**Task item:** Read the records below and copy each line that contains "category".

******************************

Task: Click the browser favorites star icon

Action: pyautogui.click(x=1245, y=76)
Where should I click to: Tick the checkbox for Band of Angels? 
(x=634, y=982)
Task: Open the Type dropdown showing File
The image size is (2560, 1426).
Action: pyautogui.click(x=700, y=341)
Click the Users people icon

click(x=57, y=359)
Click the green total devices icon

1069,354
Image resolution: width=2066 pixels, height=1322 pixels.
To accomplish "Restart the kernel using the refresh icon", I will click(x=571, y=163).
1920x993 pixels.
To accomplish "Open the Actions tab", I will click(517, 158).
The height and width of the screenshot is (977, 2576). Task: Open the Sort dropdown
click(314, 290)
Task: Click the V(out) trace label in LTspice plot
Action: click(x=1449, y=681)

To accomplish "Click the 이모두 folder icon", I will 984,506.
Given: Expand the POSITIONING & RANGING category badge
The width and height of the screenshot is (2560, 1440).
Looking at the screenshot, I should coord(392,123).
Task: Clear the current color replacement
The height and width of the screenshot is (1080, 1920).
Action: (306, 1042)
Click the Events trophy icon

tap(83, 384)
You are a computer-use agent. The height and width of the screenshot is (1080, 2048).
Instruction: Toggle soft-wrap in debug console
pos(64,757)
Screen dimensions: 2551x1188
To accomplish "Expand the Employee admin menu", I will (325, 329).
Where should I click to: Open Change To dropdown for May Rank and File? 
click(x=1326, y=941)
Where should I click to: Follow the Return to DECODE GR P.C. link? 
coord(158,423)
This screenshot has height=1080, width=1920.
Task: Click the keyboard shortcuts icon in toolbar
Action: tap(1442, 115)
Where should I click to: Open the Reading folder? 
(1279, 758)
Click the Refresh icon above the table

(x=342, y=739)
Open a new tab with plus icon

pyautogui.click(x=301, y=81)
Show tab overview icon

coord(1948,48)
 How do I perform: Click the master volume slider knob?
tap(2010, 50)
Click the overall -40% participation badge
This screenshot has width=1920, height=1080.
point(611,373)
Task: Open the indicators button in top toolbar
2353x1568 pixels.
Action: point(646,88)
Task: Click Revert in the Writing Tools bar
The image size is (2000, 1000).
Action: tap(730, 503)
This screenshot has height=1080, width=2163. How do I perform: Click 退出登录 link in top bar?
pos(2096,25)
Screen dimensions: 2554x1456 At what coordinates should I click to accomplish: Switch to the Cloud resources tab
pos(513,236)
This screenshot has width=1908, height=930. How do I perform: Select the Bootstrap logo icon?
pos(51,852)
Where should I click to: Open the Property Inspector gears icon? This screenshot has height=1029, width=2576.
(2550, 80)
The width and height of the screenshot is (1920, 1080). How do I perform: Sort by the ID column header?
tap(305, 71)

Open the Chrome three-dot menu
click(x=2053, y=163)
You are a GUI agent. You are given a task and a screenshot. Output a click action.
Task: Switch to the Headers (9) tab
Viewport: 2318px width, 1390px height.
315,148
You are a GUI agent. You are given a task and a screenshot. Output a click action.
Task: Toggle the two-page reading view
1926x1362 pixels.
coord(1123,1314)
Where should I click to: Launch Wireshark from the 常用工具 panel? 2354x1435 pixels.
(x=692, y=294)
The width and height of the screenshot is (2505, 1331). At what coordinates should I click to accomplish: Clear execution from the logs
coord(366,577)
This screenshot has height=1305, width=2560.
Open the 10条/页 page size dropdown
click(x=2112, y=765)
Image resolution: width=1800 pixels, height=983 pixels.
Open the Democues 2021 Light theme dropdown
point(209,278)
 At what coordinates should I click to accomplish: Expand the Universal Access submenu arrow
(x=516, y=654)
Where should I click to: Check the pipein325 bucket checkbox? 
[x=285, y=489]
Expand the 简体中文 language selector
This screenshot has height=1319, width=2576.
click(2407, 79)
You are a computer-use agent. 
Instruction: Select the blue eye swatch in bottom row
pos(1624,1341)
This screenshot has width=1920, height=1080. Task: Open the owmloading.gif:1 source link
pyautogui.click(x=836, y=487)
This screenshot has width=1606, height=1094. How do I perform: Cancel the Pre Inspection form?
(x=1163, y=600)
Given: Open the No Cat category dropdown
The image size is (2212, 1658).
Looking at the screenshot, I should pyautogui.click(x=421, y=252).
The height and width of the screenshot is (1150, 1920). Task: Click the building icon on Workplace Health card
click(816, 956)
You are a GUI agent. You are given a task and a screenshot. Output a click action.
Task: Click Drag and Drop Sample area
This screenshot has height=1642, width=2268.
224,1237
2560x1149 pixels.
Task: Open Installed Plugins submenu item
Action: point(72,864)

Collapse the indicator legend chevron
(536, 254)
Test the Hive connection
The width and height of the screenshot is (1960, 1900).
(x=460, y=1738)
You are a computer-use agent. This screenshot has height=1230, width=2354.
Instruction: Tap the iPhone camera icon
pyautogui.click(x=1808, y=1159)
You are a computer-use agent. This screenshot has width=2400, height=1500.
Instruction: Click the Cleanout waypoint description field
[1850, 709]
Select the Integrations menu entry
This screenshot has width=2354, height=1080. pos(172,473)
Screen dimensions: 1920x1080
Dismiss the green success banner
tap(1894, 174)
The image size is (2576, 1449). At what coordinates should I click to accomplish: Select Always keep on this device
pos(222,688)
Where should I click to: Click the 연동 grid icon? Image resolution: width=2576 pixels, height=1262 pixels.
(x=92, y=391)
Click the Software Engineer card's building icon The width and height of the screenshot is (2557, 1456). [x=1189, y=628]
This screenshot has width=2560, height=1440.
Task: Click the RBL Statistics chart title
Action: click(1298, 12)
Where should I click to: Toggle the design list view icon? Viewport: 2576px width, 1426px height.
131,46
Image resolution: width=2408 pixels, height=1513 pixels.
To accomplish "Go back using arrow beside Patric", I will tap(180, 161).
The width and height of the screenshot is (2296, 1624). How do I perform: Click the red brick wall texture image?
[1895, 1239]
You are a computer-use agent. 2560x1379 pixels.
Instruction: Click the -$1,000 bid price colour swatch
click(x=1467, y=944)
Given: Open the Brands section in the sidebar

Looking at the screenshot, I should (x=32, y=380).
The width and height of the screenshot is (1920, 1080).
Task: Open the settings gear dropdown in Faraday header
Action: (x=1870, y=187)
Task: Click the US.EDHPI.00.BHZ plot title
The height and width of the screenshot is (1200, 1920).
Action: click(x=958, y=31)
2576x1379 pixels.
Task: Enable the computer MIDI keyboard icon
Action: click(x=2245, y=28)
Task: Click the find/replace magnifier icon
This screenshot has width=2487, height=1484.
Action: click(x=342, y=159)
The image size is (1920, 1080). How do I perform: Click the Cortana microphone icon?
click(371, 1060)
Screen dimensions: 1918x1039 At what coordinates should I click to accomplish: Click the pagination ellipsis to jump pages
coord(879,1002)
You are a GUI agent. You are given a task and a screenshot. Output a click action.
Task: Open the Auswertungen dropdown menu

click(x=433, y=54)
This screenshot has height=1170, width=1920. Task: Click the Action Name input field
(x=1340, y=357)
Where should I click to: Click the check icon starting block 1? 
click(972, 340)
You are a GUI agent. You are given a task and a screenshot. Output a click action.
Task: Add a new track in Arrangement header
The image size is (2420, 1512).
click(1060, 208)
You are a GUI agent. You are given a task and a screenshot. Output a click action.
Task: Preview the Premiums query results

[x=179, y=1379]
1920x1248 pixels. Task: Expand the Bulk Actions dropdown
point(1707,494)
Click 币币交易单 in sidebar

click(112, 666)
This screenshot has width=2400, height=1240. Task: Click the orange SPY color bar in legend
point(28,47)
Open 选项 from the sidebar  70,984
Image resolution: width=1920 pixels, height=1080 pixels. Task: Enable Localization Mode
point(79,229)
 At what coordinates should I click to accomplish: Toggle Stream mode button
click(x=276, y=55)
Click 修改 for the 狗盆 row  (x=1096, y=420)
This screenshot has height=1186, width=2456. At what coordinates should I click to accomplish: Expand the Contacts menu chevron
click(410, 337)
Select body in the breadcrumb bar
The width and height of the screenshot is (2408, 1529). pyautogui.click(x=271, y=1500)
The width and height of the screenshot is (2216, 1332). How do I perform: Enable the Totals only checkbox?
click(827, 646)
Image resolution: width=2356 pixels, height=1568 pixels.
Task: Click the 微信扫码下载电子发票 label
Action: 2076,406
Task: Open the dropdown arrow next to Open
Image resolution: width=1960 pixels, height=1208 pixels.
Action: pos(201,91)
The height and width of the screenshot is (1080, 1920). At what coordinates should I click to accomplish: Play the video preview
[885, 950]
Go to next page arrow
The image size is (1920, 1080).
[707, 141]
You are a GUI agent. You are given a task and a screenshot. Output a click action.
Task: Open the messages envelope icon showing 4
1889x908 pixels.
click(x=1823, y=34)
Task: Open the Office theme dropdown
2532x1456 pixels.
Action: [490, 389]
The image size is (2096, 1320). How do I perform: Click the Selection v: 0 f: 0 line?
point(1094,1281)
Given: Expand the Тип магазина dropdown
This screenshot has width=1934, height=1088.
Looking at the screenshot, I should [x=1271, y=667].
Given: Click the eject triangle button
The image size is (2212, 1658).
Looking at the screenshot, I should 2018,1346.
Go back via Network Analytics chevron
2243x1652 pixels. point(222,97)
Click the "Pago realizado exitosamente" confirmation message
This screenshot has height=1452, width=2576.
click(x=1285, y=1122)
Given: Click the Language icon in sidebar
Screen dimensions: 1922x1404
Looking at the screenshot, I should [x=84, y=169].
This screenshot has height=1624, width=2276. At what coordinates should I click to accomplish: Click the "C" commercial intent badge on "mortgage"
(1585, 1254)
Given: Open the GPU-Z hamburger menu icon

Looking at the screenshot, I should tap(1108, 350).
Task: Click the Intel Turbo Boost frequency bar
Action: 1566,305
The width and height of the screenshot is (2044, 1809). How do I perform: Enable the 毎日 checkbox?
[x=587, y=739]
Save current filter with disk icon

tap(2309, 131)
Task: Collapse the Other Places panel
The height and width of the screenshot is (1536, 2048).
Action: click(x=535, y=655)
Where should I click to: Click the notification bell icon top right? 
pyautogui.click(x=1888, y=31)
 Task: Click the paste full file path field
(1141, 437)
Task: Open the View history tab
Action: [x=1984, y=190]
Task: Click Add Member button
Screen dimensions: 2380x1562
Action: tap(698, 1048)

******************************

**Exercise result:**
Given: Expand the POSITIONING & RANGING category badge
Given: Open the No Cat category dropdown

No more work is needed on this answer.